The song begins with an otherworldly instrumental intro, before the lyrics come in at around the halfway mark – with a line the band have been teasing for a while. “This is the end of every song that we sing / The fire burned out to ash and the stars grown dim with tears,” Smith sings, echoing the first couple of lines in the poem: “The fire is out, and spent the warmth thereof / This is the end of every song man sings.”
“Cold and afraid, the ghosts of all that we’ve been / We toast with bitter dregs, to our emptiness,” Smith continues in the first verse, just as “the dregs remain” in the poem.

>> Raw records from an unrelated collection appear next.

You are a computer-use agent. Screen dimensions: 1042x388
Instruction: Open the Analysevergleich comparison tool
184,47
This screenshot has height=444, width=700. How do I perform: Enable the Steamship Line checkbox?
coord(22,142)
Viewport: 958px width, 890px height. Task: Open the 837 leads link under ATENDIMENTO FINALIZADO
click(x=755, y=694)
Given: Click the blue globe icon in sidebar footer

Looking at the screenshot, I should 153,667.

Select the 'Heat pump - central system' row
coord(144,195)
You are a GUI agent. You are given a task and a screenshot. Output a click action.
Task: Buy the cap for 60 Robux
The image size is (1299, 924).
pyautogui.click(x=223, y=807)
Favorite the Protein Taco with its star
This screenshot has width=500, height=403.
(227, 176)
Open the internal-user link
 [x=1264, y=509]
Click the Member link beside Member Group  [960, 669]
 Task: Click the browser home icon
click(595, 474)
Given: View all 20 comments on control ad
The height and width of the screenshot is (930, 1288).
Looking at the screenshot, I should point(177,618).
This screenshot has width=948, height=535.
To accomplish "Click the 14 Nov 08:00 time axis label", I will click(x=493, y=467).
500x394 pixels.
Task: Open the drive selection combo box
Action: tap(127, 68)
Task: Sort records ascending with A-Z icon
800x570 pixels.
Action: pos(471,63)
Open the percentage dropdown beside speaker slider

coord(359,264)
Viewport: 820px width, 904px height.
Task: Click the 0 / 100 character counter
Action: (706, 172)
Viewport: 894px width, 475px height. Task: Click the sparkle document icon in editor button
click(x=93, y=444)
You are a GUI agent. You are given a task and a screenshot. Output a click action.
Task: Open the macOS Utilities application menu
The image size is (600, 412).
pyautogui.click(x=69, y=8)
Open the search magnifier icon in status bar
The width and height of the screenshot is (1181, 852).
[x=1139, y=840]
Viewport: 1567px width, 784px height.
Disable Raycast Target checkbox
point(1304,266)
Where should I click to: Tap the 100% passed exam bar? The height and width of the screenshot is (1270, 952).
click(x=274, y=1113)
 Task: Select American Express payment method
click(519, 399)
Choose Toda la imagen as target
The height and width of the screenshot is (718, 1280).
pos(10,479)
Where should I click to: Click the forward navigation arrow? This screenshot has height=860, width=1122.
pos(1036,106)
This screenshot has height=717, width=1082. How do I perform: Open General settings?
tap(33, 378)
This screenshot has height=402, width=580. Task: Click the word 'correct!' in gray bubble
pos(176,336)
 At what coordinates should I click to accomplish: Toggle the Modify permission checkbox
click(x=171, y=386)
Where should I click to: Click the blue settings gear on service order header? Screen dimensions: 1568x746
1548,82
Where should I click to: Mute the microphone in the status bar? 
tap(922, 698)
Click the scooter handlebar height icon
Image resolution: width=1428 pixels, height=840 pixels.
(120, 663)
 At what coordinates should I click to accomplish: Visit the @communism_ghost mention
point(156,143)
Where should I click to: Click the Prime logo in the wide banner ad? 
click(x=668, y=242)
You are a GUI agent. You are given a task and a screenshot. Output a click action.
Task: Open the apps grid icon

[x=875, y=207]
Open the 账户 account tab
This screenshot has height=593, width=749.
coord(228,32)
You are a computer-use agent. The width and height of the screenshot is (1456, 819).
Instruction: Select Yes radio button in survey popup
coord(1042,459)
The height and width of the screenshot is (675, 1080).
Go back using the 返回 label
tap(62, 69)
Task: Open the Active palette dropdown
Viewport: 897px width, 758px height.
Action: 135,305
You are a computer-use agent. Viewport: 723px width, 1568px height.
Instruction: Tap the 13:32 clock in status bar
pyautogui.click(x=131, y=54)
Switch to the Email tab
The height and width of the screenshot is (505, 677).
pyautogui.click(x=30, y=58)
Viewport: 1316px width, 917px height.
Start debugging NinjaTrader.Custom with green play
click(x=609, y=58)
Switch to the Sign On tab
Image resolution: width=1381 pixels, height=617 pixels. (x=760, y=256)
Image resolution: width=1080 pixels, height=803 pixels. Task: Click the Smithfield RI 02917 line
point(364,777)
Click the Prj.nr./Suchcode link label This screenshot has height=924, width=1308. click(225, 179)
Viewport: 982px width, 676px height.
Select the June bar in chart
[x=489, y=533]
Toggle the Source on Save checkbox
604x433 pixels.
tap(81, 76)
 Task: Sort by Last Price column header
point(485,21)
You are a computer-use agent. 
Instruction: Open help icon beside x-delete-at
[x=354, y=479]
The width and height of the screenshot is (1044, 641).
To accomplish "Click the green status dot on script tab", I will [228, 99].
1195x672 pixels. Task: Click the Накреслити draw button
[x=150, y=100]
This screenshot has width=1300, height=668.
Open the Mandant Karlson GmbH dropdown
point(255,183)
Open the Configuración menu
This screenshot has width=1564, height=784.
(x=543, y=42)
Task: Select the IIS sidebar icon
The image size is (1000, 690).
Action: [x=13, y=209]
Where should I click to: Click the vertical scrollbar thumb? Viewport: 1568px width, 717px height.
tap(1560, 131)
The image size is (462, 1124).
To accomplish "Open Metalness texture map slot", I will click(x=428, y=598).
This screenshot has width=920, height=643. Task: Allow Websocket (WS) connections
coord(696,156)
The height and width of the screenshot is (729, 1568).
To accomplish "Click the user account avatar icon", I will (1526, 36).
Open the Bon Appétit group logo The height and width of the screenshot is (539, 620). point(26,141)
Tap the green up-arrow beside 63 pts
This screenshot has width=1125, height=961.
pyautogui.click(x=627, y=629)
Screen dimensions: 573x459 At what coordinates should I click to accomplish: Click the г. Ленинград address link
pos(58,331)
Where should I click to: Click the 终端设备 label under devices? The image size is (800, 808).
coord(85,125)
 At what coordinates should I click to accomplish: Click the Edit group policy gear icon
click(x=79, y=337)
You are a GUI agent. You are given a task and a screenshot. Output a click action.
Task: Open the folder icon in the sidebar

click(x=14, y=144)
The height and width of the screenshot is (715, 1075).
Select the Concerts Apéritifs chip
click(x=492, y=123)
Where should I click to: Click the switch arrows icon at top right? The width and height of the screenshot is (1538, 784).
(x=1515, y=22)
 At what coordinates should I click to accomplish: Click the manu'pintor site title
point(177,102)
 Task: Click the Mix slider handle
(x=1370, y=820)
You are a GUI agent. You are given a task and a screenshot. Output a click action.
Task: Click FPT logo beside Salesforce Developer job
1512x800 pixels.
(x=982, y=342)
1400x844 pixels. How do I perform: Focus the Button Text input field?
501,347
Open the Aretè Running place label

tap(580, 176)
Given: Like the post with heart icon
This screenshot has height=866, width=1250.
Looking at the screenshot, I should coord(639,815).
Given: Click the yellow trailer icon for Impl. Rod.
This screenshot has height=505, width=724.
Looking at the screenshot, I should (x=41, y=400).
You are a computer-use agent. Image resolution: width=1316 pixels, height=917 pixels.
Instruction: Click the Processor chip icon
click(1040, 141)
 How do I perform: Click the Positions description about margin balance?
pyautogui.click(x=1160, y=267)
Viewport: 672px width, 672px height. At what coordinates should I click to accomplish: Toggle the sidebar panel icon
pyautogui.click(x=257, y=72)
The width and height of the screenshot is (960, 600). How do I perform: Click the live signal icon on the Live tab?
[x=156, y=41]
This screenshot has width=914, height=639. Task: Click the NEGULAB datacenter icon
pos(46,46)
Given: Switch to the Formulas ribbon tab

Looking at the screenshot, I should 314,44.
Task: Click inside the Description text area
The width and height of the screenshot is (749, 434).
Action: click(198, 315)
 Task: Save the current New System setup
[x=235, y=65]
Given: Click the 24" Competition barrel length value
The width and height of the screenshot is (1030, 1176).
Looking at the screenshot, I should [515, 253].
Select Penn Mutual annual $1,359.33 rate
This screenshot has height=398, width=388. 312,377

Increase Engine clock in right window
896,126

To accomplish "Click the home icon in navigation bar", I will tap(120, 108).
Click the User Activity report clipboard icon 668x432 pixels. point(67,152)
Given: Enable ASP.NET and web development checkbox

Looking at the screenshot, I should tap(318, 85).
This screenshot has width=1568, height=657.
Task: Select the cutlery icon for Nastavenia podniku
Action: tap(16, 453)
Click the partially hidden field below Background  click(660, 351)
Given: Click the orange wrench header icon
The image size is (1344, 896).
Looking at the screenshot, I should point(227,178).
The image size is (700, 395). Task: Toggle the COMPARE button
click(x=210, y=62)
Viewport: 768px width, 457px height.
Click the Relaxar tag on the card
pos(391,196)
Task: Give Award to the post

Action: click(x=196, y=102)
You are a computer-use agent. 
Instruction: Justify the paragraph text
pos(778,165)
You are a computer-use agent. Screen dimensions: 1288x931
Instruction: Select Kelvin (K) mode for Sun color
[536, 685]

Upon the song’s release last month, he said, “It’s the track that unlocked the record; as soon as we had that piece of music recorded I knew it was the opening song, and I felt the whole album come into focus.
“I had been struggling to find the right opening line for the right opening song for a while, working with the simple idea of ‘being alone’, always in the back of my mind this nagging feeling that I already knew what the opening line should be.”
In 2019, following The Cure’s Glastonbury headline slot, Smith told NME that the album would be “merciless” and “express the darker side of what I’ve experienced over the last few years”, more reminiscent of their classic 1982 album Pornography.
He said, comparing himself at the time to who he was when ‘4:13 Dream’ came out: “I don’t think I’ve ever changed much particularly. The core of who I am remains the same. Just like everyone, I have good days and bad days. I think I’m generally more of a balanced individual than I was 10 years ago. I’ve experienced more of life’s darker side, for real.”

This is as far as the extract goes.